NTD: Non-Transferability Enabled Backdoor Detection

TOP Literature Database NTD: Non-Transferability Enabled Backdoor Detection

arxiv

AI Security Portal bot

Information in the literature database is collected automatically.

Source

https://arxiv.org/abs/2111.11157

PDF

https://arxiv.org/pdf/2111.11157

Paper Information

Author: Yinshan Li;Hua Ma;Zhi Zhang;Yansong Gao;Alsharif Abuadbba;Anmin Fu;Yifeng Zheng;Said F. Al-Sarawi;Derek Abbott
Published: 11-22-2021
Affiliation: NanJing University of Science and Technology
Country: China
Conference: Computing Research Repository (CoRR)

Labels Estimated by AI

Face Recognition System Traffic Sign Classification Non-Transferable Detection

These labels were automatically added by AI and may be inaccurate.
For details, see About Literature Database.

Abstract

A backdoor deep learning (DL) model behaves normally upon clean inputs but misbehaves upon trigger inputs as the backdoor attacker desires, posing severe consequences to DL model deployments. State-of-the-art defenses are either limited to specific backdoor attacks (source-agnostic attacks) or non-user-friendly in that machine learning (ML) expertise or expensive computing resources are required.
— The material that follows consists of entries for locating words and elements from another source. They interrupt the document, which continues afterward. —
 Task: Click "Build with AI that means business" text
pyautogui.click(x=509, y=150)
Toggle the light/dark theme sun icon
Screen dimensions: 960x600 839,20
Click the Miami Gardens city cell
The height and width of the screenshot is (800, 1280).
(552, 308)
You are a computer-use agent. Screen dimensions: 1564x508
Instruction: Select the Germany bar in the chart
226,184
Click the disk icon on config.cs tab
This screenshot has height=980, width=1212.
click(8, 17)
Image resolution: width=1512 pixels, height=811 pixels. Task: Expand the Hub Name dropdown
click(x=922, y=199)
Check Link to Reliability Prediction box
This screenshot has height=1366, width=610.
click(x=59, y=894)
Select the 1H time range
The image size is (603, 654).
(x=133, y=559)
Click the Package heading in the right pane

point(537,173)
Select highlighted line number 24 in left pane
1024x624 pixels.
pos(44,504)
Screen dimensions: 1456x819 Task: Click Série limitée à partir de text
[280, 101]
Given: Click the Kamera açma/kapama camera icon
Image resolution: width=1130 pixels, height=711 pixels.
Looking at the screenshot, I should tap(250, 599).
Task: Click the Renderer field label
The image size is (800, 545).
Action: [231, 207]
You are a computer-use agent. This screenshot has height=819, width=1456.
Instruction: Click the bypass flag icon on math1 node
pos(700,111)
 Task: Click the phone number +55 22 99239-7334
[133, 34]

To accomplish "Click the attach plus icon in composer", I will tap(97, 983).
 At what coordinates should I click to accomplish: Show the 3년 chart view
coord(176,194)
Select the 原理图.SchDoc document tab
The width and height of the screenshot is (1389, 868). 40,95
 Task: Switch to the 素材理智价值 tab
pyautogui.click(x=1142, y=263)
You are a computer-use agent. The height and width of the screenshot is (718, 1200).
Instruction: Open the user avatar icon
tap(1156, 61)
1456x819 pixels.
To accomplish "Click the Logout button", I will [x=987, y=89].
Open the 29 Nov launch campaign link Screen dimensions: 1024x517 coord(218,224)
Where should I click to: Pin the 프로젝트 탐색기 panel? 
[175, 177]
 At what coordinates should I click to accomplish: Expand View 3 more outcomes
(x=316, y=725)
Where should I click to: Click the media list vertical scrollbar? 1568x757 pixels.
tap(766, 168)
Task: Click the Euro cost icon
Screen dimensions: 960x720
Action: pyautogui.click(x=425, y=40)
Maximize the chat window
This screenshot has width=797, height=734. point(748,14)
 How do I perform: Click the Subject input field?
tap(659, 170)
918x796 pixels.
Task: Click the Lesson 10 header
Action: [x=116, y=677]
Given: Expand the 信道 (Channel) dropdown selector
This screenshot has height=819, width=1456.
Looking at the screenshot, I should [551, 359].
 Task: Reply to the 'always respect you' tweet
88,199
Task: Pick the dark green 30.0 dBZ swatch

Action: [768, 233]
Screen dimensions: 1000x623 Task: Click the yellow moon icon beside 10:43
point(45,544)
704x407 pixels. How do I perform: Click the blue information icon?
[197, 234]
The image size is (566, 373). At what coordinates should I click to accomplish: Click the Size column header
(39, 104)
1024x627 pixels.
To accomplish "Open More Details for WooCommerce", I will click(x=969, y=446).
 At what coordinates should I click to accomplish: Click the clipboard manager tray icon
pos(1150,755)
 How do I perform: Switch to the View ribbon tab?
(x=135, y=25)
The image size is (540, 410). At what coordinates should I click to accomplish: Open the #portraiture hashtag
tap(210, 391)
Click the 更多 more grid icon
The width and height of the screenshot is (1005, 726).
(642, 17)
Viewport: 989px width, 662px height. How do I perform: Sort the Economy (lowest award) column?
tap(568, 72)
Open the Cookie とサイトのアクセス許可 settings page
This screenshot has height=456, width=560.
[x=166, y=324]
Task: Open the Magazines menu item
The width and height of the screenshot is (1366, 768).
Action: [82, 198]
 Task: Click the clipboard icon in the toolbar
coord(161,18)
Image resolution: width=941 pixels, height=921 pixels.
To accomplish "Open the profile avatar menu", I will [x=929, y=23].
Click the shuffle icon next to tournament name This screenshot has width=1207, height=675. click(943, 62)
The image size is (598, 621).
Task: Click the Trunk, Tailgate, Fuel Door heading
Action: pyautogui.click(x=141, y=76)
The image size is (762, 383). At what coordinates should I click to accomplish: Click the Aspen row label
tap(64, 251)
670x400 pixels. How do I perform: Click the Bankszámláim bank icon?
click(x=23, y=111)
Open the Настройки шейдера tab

This work observes that all existing backdoor attacks have an inevitable intrinsic weakness, non-transferability, that is, a trigger input hijacks a backdoored model but cannot be effective to another model that has not been implanted with the same backdoor. With this key observation, we propose non-transferability enabled backdoor detection (NTD) to identify trigger inputs for a model-under-test (MUT) during run-time.Specifically, NTD allows a potentially backdoored MUT to predict a class for an input. In the meantime, NTD leverages a feature extractor (FE) to extract feature vectors for the input and a group of samples randomly picked from its predicted class, and then compares similarity between the input and the samples in the FE's latent space. If the similarity is low, the input is an adversarial trigger input; otherwise, benign. The FE is a free pre-trained model privately reserved from open platforms. As the FE and MUT are from different sources, the attacker is very unlikely to insert the same backdoor into both of them. Because of non-transferability, a trigger effect that does work on the MUT cannot be transferred to the FE, making NTD effective against different types of backdoor attacks. We evaluate NTD on three popular customized tasks such as face recognition, traffic sign recognition and general animal classification, results of which affirm that NDT has high effectiveness (low false acceptance rate) and usability (low false rejection rate) with low detection latency.